The afternoon’s activity focused on a nameless film that dates back to 1953, and most of the special guests were from early cohorts at the then University College of the West Indies. But the emphasis was current – to help the UWI Museum capture information about the film, through an exhibition titled: Freeze Frame & Annotate! Engaging with images from a 1953 film on the UCWI. And one most interesting point of engagement was that between the elders and current students of the University of the West Indies who came to assist at a brief launch event.
The students represent UWISTAT, an acronym for Students Today, Alumni Tomorrow, and they were pulled in through our collaborator on the exhibition, the UWI Institutional Advancement Division. We asked them to take photographs of the alumni, especially at points of recognition of people or events and, where possible, to do mini-interviews with elder alumni, using their own phones or whatever usable cameras we could gather.
The exhibition launch went very well, with one highlight being our guest speaker – UWI alumna, Professor Emerita and former Principal Elsa Leo-Rhynie – ‘bigging up’ our “novel and intriguing” approach and recalling ‘freeze frames’ from her own UWI student experience.
“The heritage which this museum seeks to preserve is vital.
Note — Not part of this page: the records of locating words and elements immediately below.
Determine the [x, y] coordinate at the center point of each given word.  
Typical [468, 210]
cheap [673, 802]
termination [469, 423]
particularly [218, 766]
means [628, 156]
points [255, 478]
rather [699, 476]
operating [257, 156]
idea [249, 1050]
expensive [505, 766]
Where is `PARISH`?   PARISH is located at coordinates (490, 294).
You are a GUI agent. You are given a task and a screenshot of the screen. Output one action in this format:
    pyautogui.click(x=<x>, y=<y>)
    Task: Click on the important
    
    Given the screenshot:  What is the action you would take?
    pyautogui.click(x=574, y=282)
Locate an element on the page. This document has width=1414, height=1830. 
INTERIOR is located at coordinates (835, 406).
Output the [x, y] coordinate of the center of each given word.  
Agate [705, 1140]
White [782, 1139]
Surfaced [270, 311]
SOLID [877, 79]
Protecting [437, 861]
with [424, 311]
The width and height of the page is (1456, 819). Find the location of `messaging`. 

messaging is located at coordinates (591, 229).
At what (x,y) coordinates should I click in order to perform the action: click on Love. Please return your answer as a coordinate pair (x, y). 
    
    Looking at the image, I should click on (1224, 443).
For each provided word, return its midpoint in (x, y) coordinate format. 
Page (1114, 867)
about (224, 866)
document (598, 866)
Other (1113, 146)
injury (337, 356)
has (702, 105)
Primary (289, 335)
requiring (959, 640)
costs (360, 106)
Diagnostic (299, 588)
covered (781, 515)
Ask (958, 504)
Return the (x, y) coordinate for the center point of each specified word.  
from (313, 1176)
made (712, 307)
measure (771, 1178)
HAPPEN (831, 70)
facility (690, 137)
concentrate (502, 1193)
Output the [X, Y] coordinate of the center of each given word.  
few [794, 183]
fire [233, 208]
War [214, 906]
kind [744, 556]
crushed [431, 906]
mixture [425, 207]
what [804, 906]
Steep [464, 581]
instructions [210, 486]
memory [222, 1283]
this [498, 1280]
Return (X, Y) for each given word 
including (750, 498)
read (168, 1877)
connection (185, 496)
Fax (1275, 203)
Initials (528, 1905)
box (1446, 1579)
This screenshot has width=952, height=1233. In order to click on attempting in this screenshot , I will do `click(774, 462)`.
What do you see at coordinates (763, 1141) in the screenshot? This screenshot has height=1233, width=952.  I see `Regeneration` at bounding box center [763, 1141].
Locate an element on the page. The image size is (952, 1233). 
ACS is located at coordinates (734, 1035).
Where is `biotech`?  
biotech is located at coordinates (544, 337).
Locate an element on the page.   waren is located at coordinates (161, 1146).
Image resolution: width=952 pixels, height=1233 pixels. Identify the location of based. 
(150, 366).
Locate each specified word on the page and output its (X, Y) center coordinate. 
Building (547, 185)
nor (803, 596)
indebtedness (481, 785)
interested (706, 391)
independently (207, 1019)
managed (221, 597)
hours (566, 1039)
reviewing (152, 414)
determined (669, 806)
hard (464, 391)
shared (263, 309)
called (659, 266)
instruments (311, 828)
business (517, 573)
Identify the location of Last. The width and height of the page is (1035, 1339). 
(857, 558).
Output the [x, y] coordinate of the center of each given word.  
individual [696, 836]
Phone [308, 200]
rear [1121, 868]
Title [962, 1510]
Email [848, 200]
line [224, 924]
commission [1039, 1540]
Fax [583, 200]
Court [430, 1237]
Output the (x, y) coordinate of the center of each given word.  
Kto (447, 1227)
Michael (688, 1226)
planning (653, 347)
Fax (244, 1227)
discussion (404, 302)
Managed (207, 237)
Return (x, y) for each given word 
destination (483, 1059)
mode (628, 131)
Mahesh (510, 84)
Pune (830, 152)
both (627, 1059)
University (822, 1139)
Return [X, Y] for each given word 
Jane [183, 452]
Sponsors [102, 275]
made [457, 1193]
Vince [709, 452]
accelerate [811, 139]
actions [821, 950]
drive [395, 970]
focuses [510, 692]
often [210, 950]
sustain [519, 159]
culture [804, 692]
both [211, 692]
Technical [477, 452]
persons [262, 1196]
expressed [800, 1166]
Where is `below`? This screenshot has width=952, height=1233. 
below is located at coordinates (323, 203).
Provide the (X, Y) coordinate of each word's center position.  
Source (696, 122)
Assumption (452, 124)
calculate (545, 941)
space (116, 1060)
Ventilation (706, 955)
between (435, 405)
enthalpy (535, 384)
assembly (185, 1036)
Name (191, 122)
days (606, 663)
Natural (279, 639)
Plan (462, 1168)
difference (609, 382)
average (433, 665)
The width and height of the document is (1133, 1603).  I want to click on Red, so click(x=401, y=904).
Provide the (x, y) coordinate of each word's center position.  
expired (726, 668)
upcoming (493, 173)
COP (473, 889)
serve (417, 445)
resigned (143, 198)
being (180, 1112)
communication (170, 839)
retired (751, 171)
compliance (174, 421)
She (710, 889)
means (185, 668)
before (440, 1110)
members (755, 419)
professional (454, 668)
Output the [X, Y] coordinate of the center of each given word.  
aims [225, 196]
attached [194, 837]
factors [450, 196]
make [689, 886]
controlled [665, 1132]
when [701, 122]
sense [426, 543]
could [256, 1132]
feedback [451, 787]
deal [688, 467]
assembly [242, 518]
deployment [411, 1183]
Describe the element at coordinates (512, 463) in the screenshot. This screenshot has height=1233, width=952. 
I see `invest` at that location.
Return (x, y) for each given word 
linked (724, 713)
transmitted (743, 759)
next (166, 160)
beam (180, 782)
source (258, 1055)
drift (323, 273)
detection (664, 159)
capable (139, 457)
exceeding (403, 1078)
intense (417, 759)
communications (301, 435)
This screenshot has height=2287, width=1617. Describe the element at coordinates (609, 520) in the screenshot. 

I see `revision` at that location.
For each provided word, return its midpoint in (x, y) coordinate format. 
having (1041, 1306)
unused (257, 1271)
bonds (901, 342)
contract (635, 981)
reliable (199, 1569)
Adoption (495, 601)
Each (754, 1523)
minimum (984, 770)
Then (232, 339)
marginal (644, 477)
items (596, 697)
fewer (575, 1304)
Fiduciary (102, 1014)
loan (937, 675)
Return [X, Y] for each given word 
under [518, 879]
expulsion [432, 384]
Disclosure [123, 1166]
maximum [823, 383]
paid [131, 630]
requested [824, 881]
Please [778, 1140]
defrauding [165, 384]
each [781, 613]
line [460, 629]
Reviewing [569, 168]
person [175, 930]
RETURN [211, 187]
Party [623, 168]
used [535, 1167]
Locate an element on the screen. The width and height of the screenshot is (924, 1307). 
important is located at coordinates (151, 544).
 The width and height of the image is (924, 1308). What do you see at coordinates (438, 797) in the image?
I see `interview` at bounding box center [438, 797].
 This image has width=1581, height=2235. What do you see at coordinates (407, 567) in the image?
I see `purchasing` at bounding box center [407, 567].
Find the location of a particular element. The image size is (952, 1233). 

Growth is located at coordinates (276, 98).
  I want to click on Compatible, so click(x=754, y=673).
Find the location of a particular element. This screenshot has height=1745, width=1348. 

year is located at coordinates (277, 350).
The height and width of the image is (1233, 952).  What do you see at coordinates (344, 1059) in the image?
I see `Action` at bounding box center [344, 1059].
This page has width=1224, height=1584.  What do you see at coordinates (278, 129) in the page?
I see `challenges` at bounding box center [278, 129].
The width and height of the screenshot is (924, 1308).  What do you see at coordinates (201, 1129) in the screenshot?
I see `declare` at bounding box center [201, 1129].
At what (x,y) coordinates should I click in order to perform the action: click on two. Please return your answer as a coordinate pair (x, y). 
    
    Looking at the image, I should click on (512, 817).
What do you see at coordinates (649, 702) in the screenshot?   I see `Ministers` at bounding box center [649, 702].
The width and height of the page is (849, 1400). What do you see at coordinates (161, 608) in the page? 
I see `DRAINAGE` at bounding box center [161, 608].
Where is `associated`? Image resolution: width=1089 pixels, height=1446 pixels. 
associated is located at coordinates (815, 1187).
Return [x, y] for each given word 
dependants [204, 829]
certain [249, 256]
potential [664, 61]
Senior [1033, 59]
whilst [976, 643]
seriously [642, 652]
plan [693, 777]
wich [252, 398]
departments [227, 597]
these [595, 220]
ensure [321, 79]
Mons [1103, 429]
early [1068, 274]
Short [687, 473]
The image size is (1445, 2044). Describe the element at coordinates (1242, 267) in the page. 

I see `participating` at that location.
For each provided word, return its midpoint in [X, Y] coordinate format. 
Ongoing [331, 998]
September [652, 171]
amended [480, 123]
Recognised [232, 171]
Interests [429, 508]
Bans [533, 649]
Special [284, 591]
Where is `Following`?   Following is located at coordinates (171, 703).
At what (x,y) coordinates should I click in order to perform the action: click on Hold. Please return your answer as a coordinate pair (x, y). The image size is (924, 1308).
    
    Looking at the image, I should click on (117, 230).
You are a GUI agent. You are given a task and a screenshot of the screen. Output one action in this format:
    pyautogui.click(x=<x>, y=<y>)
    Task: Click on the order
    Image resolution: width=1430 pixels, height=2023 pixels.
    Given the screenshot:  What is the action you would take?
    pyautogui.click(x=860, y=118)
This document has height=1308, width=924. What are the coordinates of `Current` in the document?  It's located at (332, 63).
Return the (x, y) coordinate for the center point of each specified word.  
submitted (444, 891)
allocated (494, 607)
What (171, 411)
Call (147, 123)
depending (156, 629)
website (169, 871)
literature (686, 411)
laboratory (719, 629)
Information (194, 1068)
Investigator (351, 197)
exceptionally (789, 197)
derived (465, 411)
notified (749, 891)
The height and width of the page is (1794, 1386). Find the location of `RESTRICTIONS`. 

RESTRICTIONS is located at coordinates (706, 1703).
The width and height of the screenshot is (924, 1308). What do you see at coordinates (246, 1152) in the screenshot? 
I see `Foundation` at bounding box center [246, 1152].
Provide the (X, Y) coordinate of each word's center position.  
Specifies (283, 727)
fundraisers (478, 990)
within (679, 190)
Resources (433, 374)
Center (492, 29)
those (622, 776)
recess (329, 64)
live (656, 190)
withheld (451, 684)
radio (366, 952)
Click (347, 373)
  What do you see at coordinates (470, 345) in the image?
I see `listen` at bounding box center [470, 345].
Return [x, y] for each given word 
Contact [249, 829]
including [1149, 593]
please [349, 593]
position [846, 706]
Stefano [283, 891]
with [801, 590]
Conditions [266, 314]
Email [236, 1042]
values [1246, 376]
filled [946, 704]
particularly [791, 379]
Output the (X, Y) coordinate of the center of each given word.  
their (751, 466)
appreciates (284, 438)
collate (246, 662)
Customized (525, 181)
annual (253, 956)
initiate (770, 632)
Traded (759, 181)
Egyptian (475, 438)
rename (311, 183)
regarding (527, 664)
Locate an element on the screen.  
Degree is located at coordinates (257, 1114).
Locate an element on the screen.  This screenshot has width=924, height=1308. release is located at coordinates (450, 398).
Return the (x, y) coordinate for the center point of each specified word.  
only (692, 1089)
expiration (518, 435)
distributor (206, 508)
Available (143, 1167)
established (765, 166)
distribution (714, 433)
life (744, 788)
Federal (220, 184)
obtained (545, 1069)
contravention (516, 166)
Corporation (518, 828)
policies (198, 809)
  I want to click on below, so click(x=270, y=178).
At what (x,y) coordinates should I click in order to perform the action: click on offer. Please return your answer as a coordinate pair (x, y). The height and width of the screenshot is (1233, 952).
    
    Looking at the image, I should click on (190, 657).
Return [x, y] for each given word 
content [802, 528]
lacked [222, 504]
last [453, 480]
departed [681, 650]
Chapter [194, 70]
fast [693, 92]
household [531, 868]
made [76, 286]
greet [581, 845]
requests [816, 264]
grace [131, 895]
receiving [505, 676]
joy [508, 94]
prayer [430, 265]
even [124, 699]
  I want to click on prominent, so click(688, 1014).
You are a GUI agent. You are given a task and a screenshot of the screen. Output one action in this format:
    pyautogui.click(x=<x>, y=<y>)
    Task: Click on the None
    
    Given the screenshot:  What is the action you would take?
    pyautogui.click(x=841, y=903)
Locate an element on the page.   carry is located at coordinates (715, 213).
It reinforces the sense of identity and belonging to the UWI and serves as our ‘rear view mirror’ (to steal from Professor Rex Nettleford) which reflects the institution’s tradition and culture. It is clear that the museum will become even more important to the university as we look towards the future with a greatly changed student population with objectives, goals and values which differ markedly from those which existed so many decades ago…” (Elsa Leo-Rhynie)
But another highlight was this small episode, perhaps only caught by the curator’s eye: Two students had set one alumni elder in front of a board that is covered with frames from the film; one was filming with a smart phone while another asked questions. Enter from left a classmate of the interviewee, not recognising the significance of the little group and bent on getting his friend’s opinion on an image just a little way away. The two immediately turned to go and ponder over the image, and the students, quite unfazed, turned and followed in their wake, to continue the interview in the new location.
The exhibition continues for for the rest of February. And anyone who may know persons in the film, which captures some of the people, places and experiences from the early years of the university, is especially welcome.